> [What is required]: Please rewrite the listing below as a Markdown table with two columns, Row and Line, giving each line its own numbered row and leaving out blank lines.

* START *

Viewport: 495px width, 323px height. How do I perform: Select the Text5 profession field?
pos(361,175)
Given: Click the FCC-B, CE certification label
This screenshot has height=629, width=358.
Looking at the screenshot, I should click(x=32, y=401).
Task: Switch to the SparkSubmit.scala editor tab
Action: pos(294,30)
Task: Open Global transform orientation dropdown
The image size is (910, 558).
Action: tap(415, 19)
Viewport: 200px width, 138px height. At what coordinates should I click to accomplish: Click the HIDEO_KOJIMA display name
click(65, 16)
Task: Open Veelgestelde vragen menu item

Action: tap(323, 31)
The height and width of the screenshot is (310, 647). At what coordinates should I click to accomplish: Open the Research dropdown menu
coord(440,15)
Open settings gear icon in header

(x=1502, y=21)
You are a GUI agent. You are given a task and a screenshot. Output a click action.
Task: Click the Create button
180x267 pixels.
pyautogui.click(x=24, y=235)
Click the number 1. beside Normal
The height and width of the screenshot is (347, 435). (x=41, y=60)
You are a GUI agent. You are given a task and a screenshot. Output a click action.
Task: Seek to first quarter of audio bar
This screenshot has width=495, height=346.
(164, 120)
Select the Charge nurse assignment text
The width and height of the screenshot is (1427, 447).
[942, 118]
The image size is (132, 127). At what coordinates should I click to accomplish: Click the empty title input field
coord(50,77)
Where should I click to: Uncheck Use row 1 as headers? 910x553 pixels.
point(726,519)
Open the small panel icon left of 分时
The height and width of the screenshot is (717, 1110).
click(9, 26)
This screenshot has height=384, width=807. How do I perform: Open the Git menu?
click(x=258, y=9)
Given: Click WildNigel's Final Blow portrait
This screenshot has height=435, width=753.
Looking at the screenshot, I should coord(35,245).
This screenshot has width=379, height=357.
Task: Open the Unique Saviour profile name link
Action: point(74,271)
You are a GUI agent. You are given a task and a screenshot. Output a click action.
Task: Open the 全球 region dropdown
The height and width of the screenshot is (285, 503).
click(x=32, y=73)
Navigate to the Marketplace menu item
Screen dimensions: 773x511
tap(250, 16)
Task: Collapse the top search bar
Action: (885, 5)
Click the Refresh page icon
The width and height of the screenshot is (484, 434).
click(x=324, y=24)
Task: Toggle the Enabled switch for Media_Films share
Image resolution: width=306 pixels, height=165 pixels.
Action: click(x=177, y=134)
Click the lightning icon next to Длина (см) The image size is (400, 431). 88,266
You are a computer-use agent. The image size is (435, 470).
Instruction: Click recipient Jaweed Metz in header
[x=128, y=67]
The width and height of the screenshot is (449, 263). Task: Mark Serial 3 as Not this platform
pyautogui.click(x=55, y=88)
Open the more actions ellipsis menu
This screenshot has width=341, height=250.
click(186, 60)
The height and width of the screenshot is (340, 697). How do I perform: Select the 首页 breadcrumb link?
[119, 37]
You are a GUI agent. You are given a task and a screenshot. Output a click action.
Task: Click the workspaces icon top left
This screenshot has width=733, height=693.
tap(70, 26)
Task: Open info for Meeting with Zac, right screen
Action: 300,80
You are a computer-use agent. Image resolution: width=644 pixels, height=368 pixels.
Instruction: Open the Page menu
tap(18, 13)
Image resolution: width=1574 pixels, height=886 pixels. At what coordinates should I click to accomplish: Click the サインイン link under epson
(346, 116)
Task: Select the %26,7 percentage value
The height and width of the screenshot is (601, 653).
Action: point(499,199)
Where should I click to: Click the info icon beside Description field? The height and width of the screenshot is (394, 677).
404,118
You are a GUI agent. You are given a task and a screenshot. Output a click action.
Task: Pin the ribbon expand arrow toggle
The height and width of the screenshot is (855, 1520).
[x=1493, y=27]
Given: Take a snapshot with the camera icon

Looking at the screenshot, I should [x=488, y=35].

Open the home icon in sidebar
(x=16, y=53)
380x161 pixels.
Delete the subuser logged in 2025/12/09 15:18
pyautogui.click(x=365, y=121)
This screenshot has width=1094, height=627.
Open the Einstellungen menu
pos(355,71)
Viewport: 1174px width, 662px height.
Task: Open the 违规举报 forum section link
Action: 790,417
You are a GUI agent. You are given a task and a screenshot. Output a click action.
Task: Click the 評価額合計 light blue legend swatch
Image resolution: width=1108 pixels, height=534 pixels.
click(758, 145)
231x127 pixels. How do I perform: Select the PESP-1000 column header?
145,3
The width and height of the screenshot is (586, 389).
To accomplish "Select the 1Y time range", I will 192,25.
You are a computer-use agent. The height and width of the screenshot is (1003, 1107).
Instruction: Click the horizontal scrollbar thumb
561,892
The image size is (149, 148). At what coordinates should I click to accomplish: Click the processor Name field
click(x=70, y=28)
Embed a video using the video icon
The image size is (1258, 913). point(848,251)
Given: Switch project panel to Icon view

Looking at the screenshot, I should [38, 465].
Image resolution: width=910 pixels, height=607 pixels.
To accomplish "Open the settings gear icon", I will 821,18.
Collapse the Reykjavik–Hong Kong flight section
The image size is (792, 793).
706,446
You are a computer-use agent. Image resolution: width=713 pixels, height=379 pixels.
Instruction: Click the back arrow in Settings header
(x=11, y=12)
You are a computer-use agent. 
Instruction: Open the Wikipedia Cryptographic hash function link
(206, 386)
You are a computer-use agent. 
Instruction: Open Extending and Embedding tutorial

* END *

> [Reply]:
| Row | Line |
|---|---|
| 1 | Viewport: 495px width, 323px height. How do I perform: Select the Text5 profession field? |
| 2 | pos(361,175) |
| 3 | Given: Click the FCC-B, CE certification label |
| 4 | This screenshot has height=629, width=358. |
| 5 | Looking at the screenshot, I should click(x=32, y=401). |
| 6 | Task: Switch to the SparkSubmit.scala editor tab |
| 7 | Action: pos(294,30) |
| 8 | Task: Open Global transform orientation dropdown |
| 9 | The image size is (910, 558). |
| 10 | Action: tap(415, 19) |
| 11 | Viewport: 200px width, 138px height. At what coordinates should I click to accomplish: Click the HIDEO_KOJIMA display name |
| 12 | click(65, 16) |
| 13 | Task: Open Veelgestelde vragen menu item |
| 14 | Action: tap(323, 31) |
| 15 | The height and width of the screenshot is (310, 647). At what coordinates should I click to accomplish: Open the Research dropdown menu |
| 16 | coord(440,15) |
| 17 | Open settings gear icon in header |
| 18 | (x=1502, y=21) |
| 19 | You are a GUI agent. You are given a task and a screenshot. Output a click action. |
| 20 | Task: Click the Create button |
| 21 | 180x267 pixels. |
| 22 | pyautogui.click(x=24, y=235) |
| 23 | Click the number 1. beside Normal |
| 24 | The height and width of the screenshot is (347, 435). (x=41, y=60) |
| 25 | You are a GUI agent. You are given a task and a screenshot. Output a click action. |
| 26 | Task: Seek to first quarter of audio bar |
| 27 | This screenshot has width=495, height=346. |
| 28 | (164, 120) |
| 29 | Select the Charge nurse assignment text |
| 30 | The width and height of the screenshot is (1427, 447). |
| 31 | [942, 118] |
| 32 | The image size is (132, 127). At what coordinates should I click to accomplish: Click the empty title input field |
| 33 | coord(50,77) |
| 34 | Where should I click to: Uncheck Use row 1 as headers? 910x553 pixels. |
| 35 | point(726,519) |
| 36 | Open the small panel icon left of 分时 |
| 37 | The height and width of the screenshot is (717, 1110). |
| 38 | click(9, 26) |
| 39 | This screenshot has height=384, width=807. How do I perform: Open the Git menu? |
| 40 | click(x=258, y=9) |
| 41 | Given: Click WildNigel's Final Blow portrait |
| 42 | This screenshot has height=435, width=753. |
| 43 | Looking at the screenshot, I should coord(35,245). |
| 44 | This screenshot has width=379, height=357. |
| 45 | Task: Open the Unique Saviour profile name link |
| 46 | Action: point(74,271) |
| 47 | You are a GUI agent. You are given a task and a screenshot. Output a click action. |
| 48 | Task: Open the 全球 region dropdown |
| 49 | The height and width of the screenshot is (285, 503). |
| 50 | click(x=32, y=73) |
| 51 | Navigate to the Marketplace menu item |
| 52 | Screen dimensions: 773x511 |
| 53 | tap(250, 16) |
| 54 | Task: Collapse the top search bar |
| 55 | Action: (885, 5) |
| 56 | Click the Refresh page icon |
| 57 | The width and height of the screenshot is (484, 434). |
| 58 | click(x=324, y=24) |
| 59 | Task: Toggle the Enabled switch for Media_Films share |
| 60 | Image resolution: width=306 pixels, height=165 pixels. |
| 61 | Action: click(x=177, y=134) |
| 62 | Click the lightning icon next to Длина (см) The image size is (400, 431). 88,266 |
| 63 | You are a computer-use agent. The image size is (435, 470). |
| 64 | Instruction: Click recipient Jaweed Metz in header |
| 65 | [x=128, y=67] |
| 66 | The width and height of the screenshot is (449, 263). Task: Mark Serial 3 as Not this platform |
| 67 | pyautogui.click(x=55, y=88) |
| 68 | Open the more actions ellipsis menu |
| 69 | This screenshot has width=341, height=250. |
| 70 | click(186, 60) |
| 71 | The height and width of the screenshot is (340, 697). How do I perform: Select the 首页 breadcrumb link? |
| 72 | [119, 37] |
| 73 | You are a GUI agent. You are given a task and a screenshot. Output a click action. |
| 74 | Task: Click the workspaces icon top left |
| 75 | This screenshot has width=733, height=693. |
| 76 | tap(70, 26) |
| 77 | Task: Open info for Meeting with Zac, right screen |
| 78 | Action: 300,80 |
| 79 | You are a computer-use agent. Image resolution: width=644 pixels, height=368 pixels. |
| 80 | Instruction: Open the Page menu |
| 81 | tap(18, 13) |
| 82 | Image resolution: width=1574 pixels, height=886 pixels. At what coordinates should I click to accomplish: Click the サインイン link under epson |
| 83 | (346, 116) |
| 84 | Task: Select the %26,7 percentage value |
| 85 | The height and width of the screenshot is (601, 653). |
| 86 | Action: point(499,199) |
| 87 | Where should I click to: Click the info icon beside Description field? The height and width of the screenshot is (394, 677). |
| 88 | 404,118 |
| 89 | You are a GUI agent. You are given a task and a screenshot. Output a click action. |
| 90 | Task: Pin the ribbon expand arrow toggle |
| 91 | The height and width of the screenshot is (855, 1520). |
| 92 | [x=1493, y=27] |
| 93 | Given: Take a snapshot with the camera icon |
| 94 | Looking at the screenshot, I should [x=488, y=35]. |
| 95 | Open the home icon in sidebar |
| 96 | (x=16, y=53) |
| 97 | 380x161 pixels. |
| 98 | Delete the subuser logged in 2025/12/09 15:18 |
| 99 | pyautogui.click(x=365, y=121) |
| 100 | This screenshot has width=1094, height=627. |
| 101 | Open the Einstellungen menu |
| 102 | pos(355,71) |
| 103 | Viewport: 1174px width, 662px height. |
| 104 | Task: Open the 违规举报 forum section link |
| 105 | Action: 790,417 |
| 106 | You are a GUI agent. You are given a task and a screenshot. Output a click action. |
| 107 | Task: Click the 評価額合計 light blue legend swatch |
| 108 | Image resolution: width=1108 pixels, height=534 pixels. |
| 109 | click(758, 145) |
| 110 | 231x127 pixels. How do I perform: Select the PESP-1000 column header? |
| 111 | 145,3 |
| 112 | The width and height of the screenshot is (586, 389). |
| 113 | To accomplish "Select the 1Y time range", I will 192,25. |
| 114 | You are a computer-use agent. The height and width of the screenshot is (1003, 1107). |
| 115 | Instruction: Click the horizontal scrollbar thumb |
| 116 | 561,892 |
| 117 | The image size is (149, 148). At what coordinates should I click to accomplish: Click the processor Name field |
| 118 | click(x=70, y=28) |
| 119 | Embed a video using the video icon |
| 120 | The image size is (1258, 913). point(848,251) |
| 121 | Given: Switch project panel to Icon view |
| 122 | Looking at the screenshot, I should [38, 465]. |
| 123 | Image resolution: width=910 pixels, height=607 pixels. |
| 124 | To accomplish "Open the settings gear icon", I will 821,18. |
| 125 | Collapse the Reykjavik–Hong Kong flight section |
| 126 | The image size is (792, 793). |
| 127 | 706,446 |
| 128 | You are a computer-use agent. Image resolution: width=713 pixels, height=379 pixels. |
| 129 | Instruction: Click the back arrow in Settings header |
| 130 | (x=11, y=12) |
| 131 | You are a computer-use agent.  |
| 132 | Instruction: Open the Wikipedia Cryptographic hash function link |
| 133 | (206, 386) |
| 134 | You are a computer-use agent.  |
| 135 | Instruction: Open Extending and Embedding tutorial |